Giovane Avanti! Sicilia


​Il governo Meloni continua a voler insidiare tutti i gangli vitali della società civile in nome di un impalpabile “interesse nazionale”. L’ultima presa di posizione, secondo quanto si apprende dal Fatto Quotidiano, preoccupa e non poco.

In nome della “salvaguardia nazionale” l’Italia potrebbe mettere il veto sulla legge UE a tutela della libertà di stampa per l’assenza di una clausola che dia la possibilità di spiare i giornalisti. Una presa di posizione che rappresenta il volto di questo governo, antidemocratico e poliziesco.
​
Ciò che è avvenuto alla prima della Scala è emblematico. Un approccio basato sull’imposizione di una visione tipicamente di destra basata sul “nemico della nazione”. O con me o contro di me.
Secondo quanto emerge dai verbali di una riunione a porte chiuse del Consiglio europeo visionati dai consorzi di giornalismo Investigate Europe (IE) e DiscloseeFollowTheMoney il governo italiano definisce il mantenimento del paragrafo sulla sicurezza nazionale, previsto all’articolo 4, una “linea rossa”. Ciò significa che è pronto a votare contro l’intero regolamento se questa dovesse essere cancellata.
Anche altri Paesi membri quali Francia, Finlandia, Cipro, Svezia, Malta e Grecia si sono detti favorevoli ad utilizzare software spia nei confronti dei giornalisti ma il nostro governo si è spinto oltre condividendo l’idea illiberale che Orban continua a portare avanti in Ungheria.
Questa infatti nel negoziato finale di venerdì tra Europarlamento, Consiglio e Commissione ha già annunciato che voterà contro.
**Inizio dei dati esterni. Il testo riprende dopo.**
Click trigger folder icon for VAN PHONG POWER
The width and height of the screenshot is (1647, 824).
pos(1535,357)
Nel caso in cui questi sette Paesi decidessero di votare contro si verrebbe a creare la cosiddetta “minoranza di blocco” in grado di impedire l’approvazione del regolamento. Un macigno contro chi per anni si è battuto affinché venisse approvata una legge europea sull’indipendenza dei media. 
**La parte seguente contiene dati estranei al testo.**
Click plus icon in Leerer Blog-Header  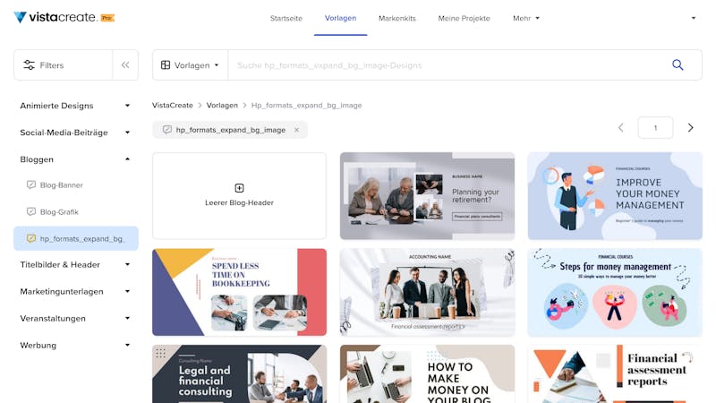[x=239, y=188]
Va infatti ricordato che il regolamento nasce sulla scia degli scandali Predator e Pegasus, i software spia trovati sui cellulari di alcuni giornalisti in Grecia, Francia, Spagna e Ungheria.
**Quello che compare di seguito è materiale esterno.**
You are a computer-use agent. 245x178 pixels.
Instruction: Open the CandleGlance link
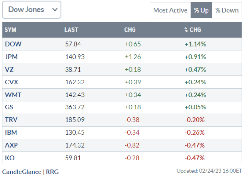[22, 172]
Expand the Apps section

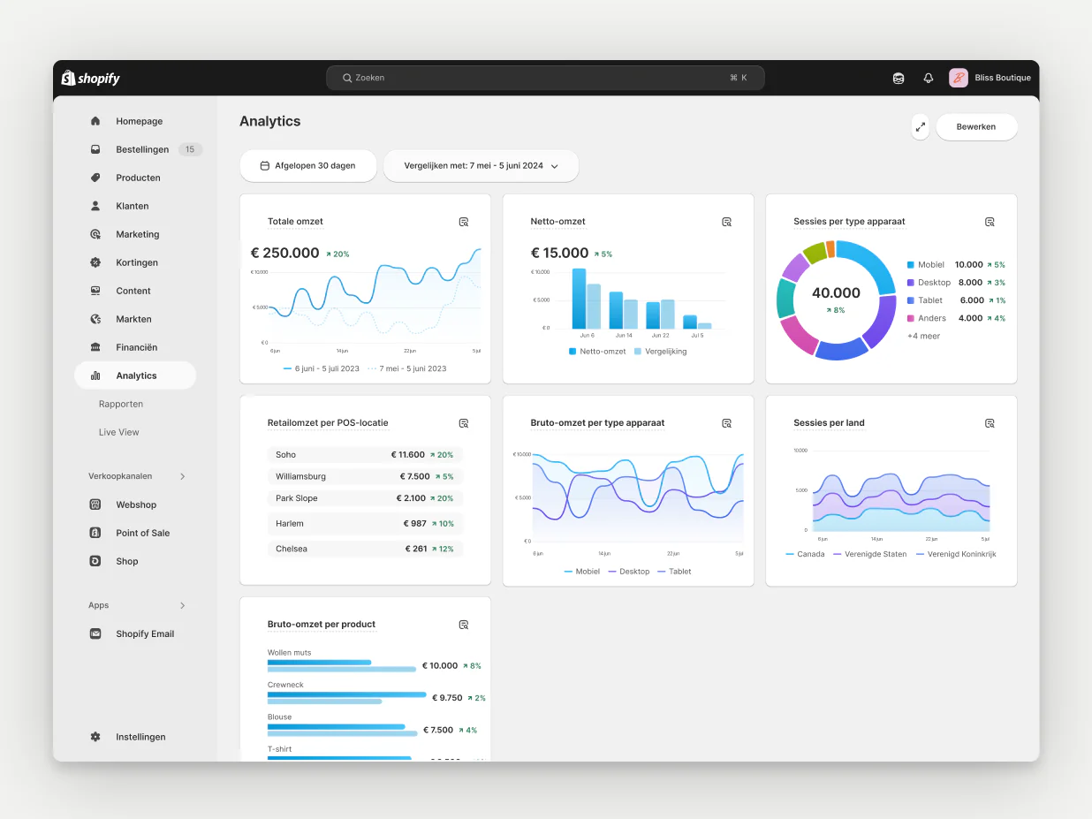(x=182, y=605)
La scorsa settimana, 17 associazioni e istituti UE di media e giornalismo hanno pubblicato un appello dicendosi “profondamente preoccupati” se il testo finale “stabilisse condizioni per la divulgazione delle fonti non conformi agli standard internazionali sui diritti umani”.
La vera partita si giocherà comunque tra la visione del Consiglio, più propensa ad ampliare l’azione degli Stati nell’ambito della “sicurezza nazionale”, e quella dell’Europarlamento che invece preme per ridurre al minimo “la possibilità di far ricorso alla clausola di sorveglianza considerando non negoziabile la protezione degli informatori e delle fonti”. 
Uno stallo che sembrerebbe perdurare. In attesa del voto di venerdì il governo tedesco ha proposto di modificare il testo dell’articolo dotandolo di un comma in cui verrebbe inserita la dicitura “ Il presente articolo non pregiudica la responsabilità degli Stati membri per la salvaguardia delle aree di loro esclusiva competenza”. In questo caso sarebbero i tribunali a dover stabilire caso per caso quando considerare travalicati i limiti dell’informazione in nome della sicurezza nazionale. Una previsione più conciliante ma non immune da zone grigie nelle quale un governo nazionale potrebbe muoversi.
Tra rischio di sorveglianza di massa e necessità di garantire sia la privacy sia l’efficacia delle indagini, la questione tocca numerosi aspetti tutti in evoluzione. Quello che non dovrebbe essere mai abbandonata è la possibilità di trovare un giusto equilibrio. Niente assolutissima criteri di riferimento certi in base al caso, nella costante ricerca di un equilibrio fra diritti costituzionalmente garantiti.